Bombardier is bringing a large cabin feel to its Learjet 75 light jet with the introduction of a new pocket door bulkhead that separates the cabin from the galley and the cockpit. As well as enhancing passenger privacy, the new feature reduces cabin noise by an average of between six and eight decibels.
“This makes for a much more private cabin for the passengers and it is a first for a light jet,” said Bombardier Business Aircraft product planning and market development Brad Nolen. The first aircraft to be equipped with the new door is on static display here at the EBACE show.

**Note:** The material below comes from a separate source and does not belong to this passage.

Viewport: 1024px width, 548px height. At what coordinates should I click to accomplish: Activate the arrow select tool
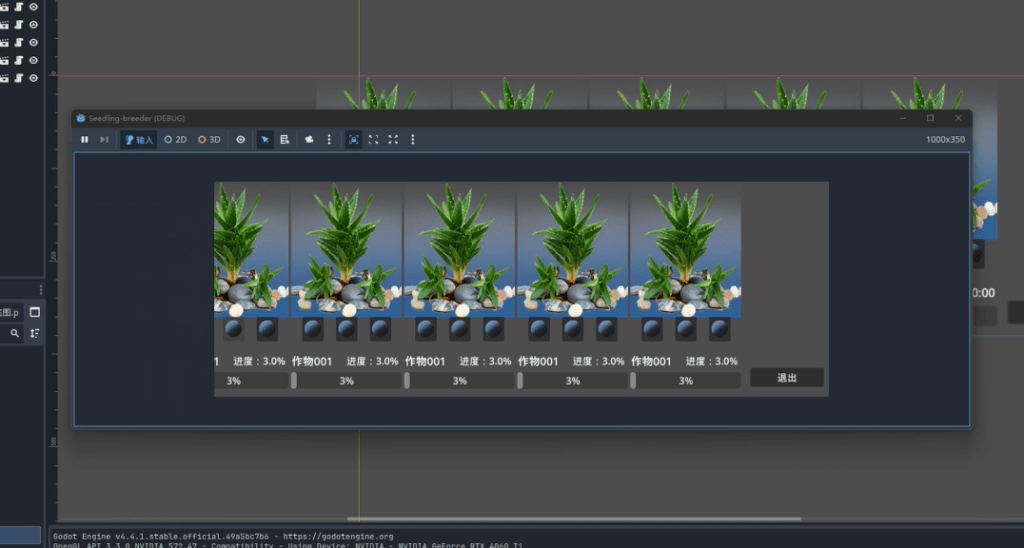tap(265, 140)
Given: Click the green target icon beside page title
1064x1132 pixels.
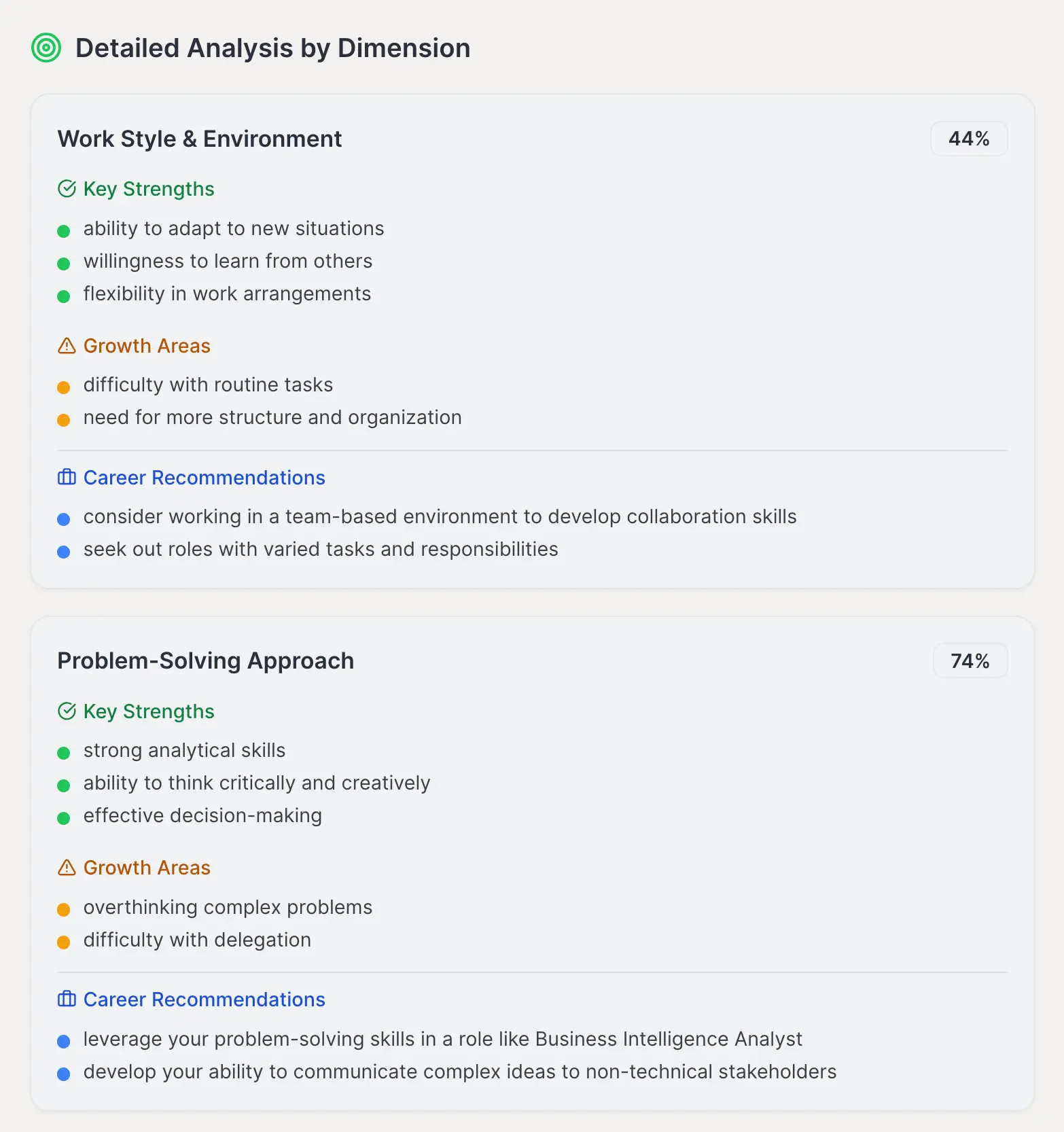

The new pocket door reduces cabin noise that would otherwise intrude from the forward door area and cockpit. There is no weight penalty on the aircraft’s performance, nor is passenger legroom in cabin compromised by the addition. The Learjet 75 boasts the widest cabin cross section in its class at 5 ft 1 in (1.56 m), and also is the only one with a flat floor.

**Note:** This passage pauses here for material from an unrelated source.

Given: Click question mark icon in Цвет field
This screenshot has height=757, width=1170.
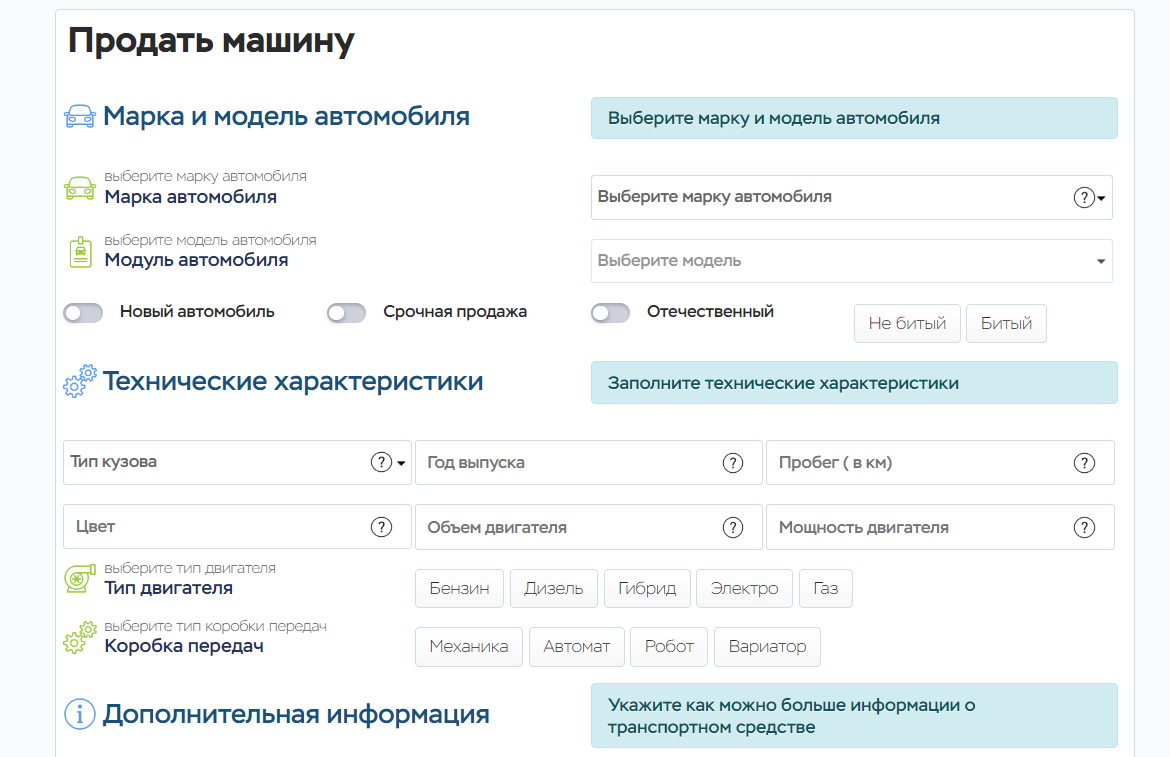Looking at the screenshot, I should tap(381, 527).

“The Learjet has a great legacy and we want to bring it into the future with innovations like this that make the Lear 75 a premium offering in the light jet segment,” said Anali Stewart, Learjet product manager. “Our aim is to offer as many large aircraft features as possible in a light jet, including speed and altitude.”
The new door will be available as an option for both six- and eight-passenger versions of the aircraft. Bombardier (Booth Z115) is not disclosing the cost of the option, which will be subject to negotiation with individual customers. The modification is covered by a supplemental type certificate from the FAA.

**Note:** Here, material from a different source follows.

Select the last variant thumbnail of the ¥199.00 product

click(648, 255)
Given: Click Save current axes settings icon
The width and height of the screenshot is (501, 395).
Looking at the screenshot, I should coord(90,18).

The pocket door uses a three-inch space behind the rear-facing seats of the front club-four. This removes the recline space from behind the two front seats, although these can be brought forward to provide more space behind them.
“The Learjet 75 business jet is already valued for its comfortable interior and its ability to fly further and faster than its nearest competitor,” said Bombardier Business Aircraft president David Coleal. “The pocket door option adds an extra dimension of comfort previously found only on larger jets.”
Each seat gives passengers access to their own USB outlet for personal electronic devices plus a seven-inch pop-up monitor connected to a media center that allows them to enjoy music or movies. Sidewall audio speakers create a surround-sound effect.
The Learjet 75 cockpit is equipped with the Garmin G5000 avionics suite. Its synthetic vision system is the only one available as baseline equipment in the light jet category.
In February, Bombardier delivered its 75th Learjet 75, just over two years after the aircraft entered service, joining its Learjet 70 sibling. Last month, Bombardier veteran Mike Fahey was chosen to lead a new worldwide sales team dedicated to the Learjet 75 and 70 models.
Here in Geneva this week, Bombardier is exhibiting examples of its Challenger 350 and 650 models, plus a pair of Global 6000s.